Testing the Investment Thesis for CDR in 2025
Ripple Hosts
Lisa Mangertseder
Carbon Removal Partners
Quentin Demarly
Air Liquide Ventures
TL;DR
Re-examine the investment thesis for Carbon Dioxide Removal (CDR) in 2025. What assumptions have held up, which have failed, and which new signals should investors and founders be using now. Should we still invest?
Topic overview
Carbon Dioxide Removal (CDR) has moved from niche concept to recognized pillar of climate action. Over the past years, billions in capital, new policy frameworks, and pioneering startups have shaped a fast-evolving industry. The initial investment wave of the early 2020s, fueled by optimistic projections, growth of VCM, policy support, and massive capital in ESG funds, is now meeting some hard realities of scaling, cost-reduction learning curves, and market volatility in geopolitical instability. In early 2025, the investment thesis underwent revision for many investors. Geopolitical turmoil, a VCM that's trending sideways, a deeper understanding of the technologies – investors are revisiting early assumptions, some are broadening their focus beyond VCM-dependent business models. At the same time, others are doubling down, pointing to market maturation, early signs of compliance markets taking shape, and a cascade of landmark purchase commitments that signal strengthening demand.
This session takes stock of where we are today: which elements of the CDR investment thesis continue to hold strong, what new drivers have emerged, and how the sector’s next chapter could look from an investor’s perspective.
What’s up for discussion?
a) The belief that VCM alone would provide sufficient revenue and price signals to scale the entire industry
b) The expectation of a smooth, solar-like cost reduction curve for all CDR technological pathways
a) Policy: moving beyond incentives to direct procurement. How are mechanisms like the US Inflation Reduction Act (45Q), direct government purchasing of CDR, and EU carbon removal frameworks creating more predictable revenue streams
b) Replacing credits with carbon-embedded products: business models where the value lies in a decarbonized product, not a credit (CO₂-negative concrete, SAF, or other e-fuels from DAC)
Verdict
Based on the revisited thesis, we will debate the ultimate question: As an investor in 2025, should you be actively deploying capital into CDR? If yes, where in the maturity cycle (early-stage, project finance, infrastructure) and in which pathway does the risk/reward profile look the most promising?
Dream outcome
To emerge from the 45-minute session with a clear, shared framework for evaluating CDR opportunities in 2025 and beyond.
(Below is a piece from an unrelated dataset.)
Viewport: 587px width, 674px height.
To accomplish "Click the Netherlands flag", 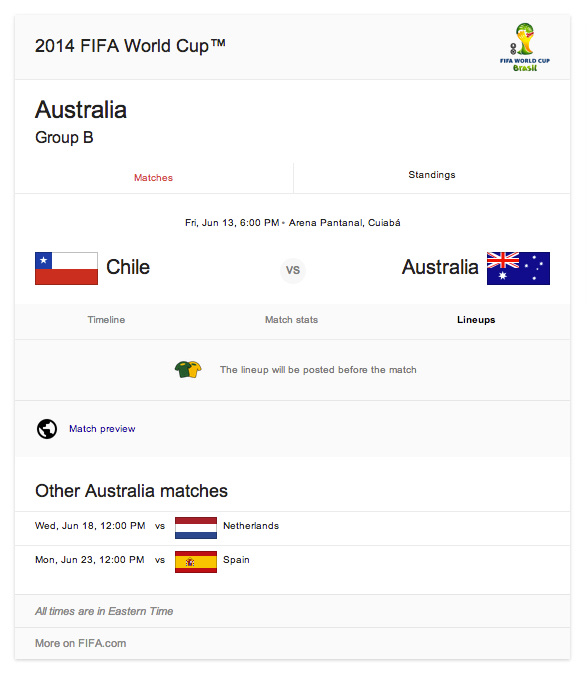I will (196, 528).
Attendees should leave with
An understanding of the new value driver for CDR that extends beyond speculative VCM credit sales
Whether a skeptic or a believer, attendees will have a more nuanced basis for their conviction, knowing which questions to ask and which red flags to look for in a pitch deck or an investment memo
An insight into the coming year in the industry, focusing on the convergence of policy, technology, and market demand that will separate potential winners from the rest
Who should attend?
Investors: VCs, private equity, family offices, and corporate venture arms who are either currently investing in CDR or actively considering the space.
CDR Founders and Executives: Startup leaders who need to understand the evolving mindset of investors to effectively fundraise and build resilient business models.
Policymakers and Regulators: Individuals shaping the compliance markets and incentive structures that are becoming crucial to the CDR investment case.